Exercise goal -
Recast the following lines as a numbered list, omitting any blank lines.

Material to process -
--------------------------------

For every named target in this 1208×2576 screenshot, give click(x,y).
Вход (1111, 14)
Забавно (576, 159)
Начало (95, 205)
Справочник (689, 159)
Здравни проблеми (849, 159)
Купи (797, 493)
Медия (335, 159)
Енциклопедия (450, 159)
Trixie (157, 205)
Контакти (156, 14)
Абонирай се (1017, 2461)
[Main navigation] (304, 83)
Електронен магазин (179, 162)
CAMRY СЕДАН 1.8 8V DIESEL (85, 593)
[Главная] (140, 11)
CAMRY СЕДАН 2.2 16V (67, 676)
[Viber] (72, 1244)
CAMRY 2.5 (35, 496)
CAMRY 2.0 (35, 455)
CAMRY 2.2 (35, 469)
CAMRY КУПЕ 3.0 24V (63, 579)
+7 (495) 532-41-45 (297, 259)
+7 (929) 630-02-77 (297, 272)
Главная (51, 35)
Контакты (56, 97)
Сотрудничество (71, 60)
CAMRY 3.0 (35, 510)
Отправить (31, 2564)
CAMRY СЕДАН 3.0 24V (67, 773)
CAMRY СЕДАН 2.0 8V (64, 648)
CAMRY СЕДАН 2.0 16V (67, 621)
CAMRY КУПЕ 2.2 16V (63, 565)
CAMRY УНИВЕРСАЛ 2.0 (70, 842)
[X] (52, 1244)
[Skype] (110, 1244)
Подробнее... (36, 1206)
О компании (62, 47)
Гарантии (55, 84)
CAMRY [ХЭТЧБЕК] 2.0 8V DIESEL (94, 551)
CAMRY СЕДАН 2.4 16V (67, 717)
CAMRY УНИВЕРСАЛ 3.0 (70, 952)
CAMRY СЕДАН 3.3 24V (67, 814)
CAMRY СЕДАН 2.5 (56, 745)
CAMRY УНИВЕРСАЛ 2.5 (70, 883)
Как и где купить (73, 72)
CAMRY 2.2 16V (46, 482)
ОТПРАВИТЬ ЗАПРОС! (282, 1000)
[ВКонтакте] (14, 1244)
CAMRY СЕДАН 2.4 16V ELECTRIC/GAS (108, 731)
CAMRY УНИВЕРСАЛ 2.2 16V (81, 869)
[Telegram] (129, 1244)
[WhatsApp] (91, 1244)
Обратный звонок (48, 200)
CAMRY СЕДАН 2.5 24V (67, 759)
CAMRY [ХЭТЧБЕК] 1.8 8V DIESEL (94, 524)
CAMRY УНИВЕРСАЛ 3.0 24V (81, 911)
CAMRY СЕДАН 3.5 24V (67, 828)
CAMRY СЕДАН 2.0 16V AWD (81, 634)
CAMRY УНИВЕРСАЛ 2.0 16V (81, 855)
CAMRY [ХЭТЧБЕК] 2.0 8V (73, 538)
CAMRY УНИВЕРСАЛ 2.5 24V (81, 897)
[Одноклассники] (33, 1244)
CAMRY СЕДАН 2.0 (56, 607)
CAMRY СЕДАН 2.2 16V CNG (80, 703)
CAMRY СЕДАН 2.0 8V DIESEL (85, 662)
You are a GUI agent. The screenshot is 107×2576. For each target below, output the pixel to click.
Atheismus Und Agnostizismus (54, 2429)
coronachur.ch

--------------------------------

Worked solution -
1. For every named target in this 1208×2576 screenshot, give click(x,y).
2. Вход (1111, 14)
3. Забавно (576, 159)
4. Начало (95, 205)
5. Справочник (689, 159)
6. Здравни проблеми (849, 159)
7. Купи (797, 493)
8. Медия (335, 159)
9. Енциклопедия (450, 159)
10. Trixie (157, 205)
11. Контакти (156, 14)
12. Абонирай се (1017, 2461)
13. [Main navigation] (304, 83)
14. Електронен магазин (179, 162)
15. CAMRY СЕДАН 1.8 8V DIESEL (85, 593)
16. [Главная] (140, 11)
17. CAMRY СЕДАН 2.2 16V (67, 676)
18. [Viber] (72, 1244)
19. CAMRY 2.5 (35, 496)
20. CAMRY 2.0 (35, 455)
21. CAMRY 2.2 (35, 469)
22. CAMRY КУПЕ 3.0 24V (63, 579)
23. +7 (495) 532-41-45 (297, 259)
24. +7 (929) 630-02-77 (297, 272)
25. Главная (51, 35)
26. Контакты (56, 97)
27. Сотрудничество (71, 60)
28. CAMRY 3.0 (35, 510)
29. Отправить (31, 2564)
30. CAMRY СЕДАН 3.0 24V (67, 773)
31. CAMRY СЕДАН 2.0 8V (64, 648)
32. CAMRY СЕДАН 2.0 16V (67, 621)
33. CAMRY КУПЕ 2.2 16V (63, 565)
34. CAMRY УНИВЕРСАЛ 2.0 (70, 842)
35. [X] (52, 1244)
36. [Skype] (110, 1244)
37. Подробнее... (36, 1206)
38. О компании (62, 47)
39. Гарантии (55, 84)
40. CAMRY [ХЭТЧБЕК] 2.0 8V DIESEL (94, 551)
41. CAMRY СЕДАН 2.4 16V (67, 717)
42. CAMRY УНИВЕРСАЛ 3.0 (70, 952)
43. CAMRY СЕДАН 3.3 24V (67, 814)
44. CAMRY СЕДАН 2.5 (56, 745)
45. CAMRY УНИВЕРСАЛ 2.5 (70, 883)
46. Как и где купить (73, 72)
47. CAMRY 2.2 16V (46, 482)
48. ОТПРАВИТЬ ЗАПРОС! (282, 1000)
49. [ВКонтакте] (14, 1244)
50. CAMRY СЕДАН 2.4 16V ELECTRIC/GAS (108, 731)
51. CAMRY УНИВЕРСАЛ 2.2 16V (81, 869)
52. [Telegram] (129, 1244)
53. [WhatsApp] (91, 1244)
54. Обратный звонок (48, 200)
55. CAMRY СЕДАН 2.5 24V (67, 759)
56. CAMRY [ХЭТЧБЕК] 1.8 8V DIESEL (94, 524)
57. CAMRY УНИВЕРСАЛ 3.0 24V (81, 911)
58. CAMRY СЕДАН 3.5 24V (67, 828)
59. CAMRY СЕДАН 2.0 16V AWD (81, 634)
60. CAMRY УНИВЕРСАЛ 2.0 16V (81, 855)
61. CAMRY [ХЭТЧБЕК] 2.0 8V (73, 538)
62. CAMRY УНИВЕРСАЛ 2.5 24V (81, 897)
63. [Одноклассники] (33, 1244)
64. CAMRY СЕДАН 2.0 (56, 607)
65. CAMRY СЕДАН 2.2 16V CNG (80, 703)
66. CAMRY СЕДАН 2.0 8V DIESEL (85, 662)
67. You are a GUI agent. The screenshot is 107×2576. For each target below, output the pixel to click.
68. Atheismus Und Agnostizismus (54, 2429)
69. coronachur.ch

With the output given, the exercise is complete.